_Exercise requirements_. Find each line below where the word "will" occurs, and copy it.

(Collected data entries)

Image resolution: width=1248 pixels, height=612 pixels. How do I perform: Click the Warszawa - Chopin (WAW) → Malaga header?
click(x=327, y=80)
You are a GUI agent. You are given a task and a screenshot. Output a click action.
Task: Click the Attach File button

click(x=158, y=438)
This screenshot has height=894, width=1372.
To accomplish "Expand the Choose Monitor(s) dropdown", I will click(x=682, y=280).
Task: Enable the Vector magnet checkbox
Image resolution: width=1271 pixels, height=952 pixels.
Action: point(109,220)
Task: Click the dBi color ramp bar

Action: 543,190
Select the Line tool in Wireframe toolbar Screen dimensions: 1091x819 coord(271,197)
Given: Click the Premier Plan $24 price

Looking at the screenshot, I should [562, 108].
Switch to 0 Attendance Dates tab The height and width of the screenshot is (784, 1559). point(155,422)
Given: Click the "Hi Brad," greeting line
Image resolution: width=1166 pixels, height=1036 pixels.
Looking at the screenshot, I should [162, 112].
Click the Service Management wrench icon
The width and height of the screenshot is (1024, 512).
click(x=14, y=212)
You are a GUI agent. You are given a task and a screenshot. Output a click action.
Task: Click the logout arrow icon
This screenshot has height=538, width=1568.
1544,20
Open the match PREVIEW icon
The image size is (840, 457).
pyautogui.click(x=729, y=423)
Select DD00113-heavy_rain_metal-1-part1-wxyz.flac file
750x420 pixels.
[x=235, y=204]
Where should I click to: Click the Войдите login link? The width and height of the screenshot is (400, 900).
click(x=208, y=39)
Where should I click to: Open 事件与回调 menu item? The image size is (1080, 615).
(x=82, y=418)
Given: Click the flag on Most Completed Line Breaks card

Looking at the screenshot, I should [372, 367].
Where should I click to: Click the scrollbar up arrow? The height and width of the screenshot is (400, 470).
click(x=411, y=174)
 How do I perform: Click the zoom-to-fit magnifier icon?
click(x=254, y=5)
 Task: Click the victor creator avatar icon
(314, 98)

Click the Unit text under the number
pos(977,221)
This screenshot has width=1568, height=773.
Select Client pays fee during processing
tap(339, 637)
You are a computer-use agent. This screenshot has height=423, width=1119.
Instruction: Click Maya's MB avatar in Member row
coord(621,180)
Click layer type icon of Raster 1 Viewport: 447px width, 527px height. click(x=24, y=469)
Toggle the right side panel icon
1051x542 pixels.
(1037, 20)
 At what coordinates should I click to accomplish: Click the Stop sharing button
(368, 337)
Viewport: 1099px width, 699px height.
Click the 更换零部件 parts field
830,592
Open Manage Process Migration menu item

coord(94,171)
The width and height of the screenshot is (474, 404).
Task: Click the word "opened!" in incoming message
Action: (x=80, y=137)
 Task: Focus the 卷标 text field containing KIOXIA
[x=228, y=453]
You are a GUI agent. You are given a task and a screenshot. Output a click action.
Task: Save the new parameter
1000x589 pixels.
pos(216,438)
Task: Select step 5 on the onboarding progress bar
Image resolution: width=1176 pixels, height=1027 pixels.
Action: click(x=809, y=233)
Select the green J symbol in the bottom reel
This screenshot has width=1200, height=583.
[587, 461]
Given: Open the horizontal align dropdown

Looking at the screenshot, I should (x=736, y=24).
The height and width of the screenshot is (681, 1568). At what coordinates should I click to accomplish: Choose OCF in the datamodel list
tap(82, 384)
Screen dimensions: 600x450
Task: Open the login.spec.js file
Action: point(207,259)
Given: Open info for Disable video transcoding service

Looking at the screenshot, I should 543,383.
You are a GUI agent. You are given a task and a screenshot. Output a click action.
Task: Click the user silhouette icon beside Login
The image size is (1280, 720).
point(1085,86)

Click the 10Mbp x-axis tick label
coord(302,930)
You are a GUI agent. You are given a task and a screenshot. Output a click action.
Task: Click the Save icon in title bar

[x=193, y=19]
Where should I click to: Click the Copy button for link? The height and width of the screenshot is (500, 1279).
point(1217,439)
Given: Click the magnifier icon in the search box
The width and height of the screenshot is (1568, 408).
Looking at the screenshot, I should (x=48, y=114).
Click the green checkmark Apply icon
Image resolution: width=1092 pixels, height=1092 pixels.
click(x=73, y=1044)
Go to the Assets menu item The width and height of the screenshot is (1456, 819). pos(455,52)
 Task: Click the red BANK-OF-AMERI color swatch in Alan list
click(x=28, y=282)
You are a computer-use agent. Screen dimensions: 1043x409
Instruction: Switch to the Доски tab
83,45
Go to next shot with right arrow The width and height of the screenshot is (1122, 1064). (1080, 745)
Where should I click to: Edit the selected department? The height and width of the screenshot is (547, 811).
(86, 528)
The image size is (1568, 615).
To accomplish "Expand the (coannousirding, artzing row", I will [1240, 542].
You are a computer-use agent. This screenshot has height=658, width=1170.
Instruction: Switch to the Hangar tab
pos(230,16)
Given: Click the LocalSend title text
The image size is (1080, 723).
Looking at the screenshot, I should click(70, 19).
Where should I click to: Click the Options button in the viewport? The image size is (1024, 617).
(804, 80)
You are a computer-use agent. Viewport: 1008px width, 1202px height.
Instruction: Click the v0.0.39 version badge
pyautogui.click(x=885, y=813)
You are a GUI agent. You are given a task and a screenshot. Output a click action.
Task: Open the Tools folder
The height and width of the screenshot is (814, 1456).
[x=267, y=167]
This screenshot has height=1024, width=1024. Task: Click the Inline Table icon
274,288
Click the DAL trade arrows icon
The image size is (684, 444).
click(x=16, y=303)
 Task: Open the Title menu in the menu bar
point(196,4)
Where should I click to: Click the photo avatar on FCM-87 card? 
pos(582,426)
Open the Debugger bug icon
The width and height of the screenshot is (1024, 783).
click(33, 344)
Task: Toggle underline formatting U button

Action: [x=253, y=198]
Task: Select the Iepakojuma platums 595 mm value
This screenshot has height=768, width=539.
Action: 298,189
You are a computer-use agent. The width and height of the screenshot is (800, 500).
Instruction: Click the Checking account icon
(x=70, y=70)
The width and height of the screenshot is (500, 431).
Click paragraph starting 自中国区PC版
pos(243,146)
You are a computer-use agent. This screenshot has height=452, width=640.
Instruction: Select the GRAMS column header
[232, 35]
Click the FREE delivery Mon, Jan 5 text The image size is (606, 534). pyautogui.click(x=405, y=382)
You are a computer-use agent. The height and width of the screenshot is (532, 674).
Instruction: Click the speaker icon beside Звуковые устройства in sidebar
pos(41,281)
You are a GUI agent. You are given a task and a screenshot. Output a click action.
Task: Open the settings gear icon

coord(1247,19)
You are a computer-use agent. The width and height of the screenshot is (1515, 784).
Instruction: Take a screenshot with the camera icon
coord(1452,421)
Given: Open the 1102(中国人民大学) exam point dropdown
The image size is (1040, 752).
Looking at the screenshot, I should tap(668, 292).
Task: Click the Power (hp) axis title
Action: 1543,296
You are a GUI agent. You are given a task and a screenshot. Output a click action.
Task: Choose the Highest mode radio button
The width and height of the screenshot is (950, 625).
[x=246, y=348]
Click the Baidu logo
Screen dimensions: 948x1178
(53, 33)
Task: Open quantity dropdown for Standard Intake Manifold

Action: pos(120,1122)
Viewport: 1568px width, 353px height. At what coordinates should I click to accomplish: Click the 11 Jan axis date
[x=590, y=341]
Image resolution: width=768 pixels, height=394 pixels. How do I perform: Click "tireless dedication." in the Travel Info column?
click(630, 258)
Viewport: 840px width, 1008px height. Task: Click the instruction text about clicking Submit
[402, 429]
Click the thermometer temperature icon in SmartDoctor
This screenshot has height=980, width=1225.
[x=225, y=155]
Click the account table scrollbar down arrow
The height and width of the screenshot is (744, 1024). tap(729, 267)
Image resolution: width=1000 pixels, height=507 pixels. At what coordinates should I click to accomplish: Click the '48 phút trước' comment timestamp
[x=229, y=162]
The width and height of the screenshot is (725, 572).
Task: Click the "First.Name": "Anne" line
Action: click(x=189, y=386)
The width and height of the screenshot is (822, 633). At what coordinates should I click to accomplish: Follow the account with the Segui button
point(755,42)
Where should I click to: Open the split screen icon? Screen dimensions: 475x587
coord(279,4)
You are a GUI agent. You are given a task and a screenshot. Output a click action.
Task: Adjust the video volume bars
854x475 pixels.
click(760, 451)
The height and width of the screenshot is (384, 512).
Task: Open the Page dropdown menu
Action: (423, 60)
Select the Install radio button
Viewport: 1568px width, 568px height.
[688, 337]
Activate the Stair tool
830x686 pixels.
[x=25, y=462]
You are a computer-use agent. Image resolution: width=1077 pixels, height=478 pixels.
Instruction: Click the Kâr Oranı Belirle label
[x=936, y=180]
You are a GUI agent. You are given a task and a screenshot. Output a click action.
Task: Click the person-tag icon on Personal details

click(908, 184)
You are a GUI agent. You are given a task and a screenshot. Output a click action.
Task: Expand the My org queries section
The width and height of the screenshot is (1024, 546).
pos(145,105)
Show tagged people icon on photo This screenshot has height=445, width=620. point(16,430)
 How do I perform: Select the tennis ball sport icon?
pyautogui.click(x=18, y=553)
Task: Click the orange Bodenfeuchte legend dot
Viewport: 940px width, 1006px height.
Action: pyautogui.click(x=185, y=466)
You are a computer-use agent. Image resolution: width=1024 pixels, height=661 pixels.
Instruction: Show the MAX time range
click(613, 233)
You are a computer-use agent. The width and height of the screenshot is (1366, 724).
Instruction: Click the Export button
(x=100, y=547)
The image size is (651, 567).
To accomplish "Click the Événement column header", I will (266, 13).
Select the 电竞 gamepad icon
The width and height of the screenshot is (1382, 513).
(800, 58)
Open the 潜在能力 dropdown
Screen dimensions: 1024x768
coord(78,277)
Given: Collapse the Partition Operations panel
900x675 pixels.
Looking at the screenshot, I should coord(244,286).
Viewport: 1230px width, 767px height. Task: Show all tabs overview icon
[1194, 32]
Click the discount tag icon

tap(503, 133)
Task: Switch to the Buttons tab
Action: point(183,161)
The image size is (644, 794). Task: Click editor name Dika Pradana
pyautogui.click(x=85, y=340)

_Solved problem_.
To accomplish "Expand the Choose Monitor(s) dropdown", I will click(x=682, y=280).
To accomplish "Expand the (coannousirding, artzing row", I will [1240, 542].
To accomplish "Click the Événement column header", I will (266, 13).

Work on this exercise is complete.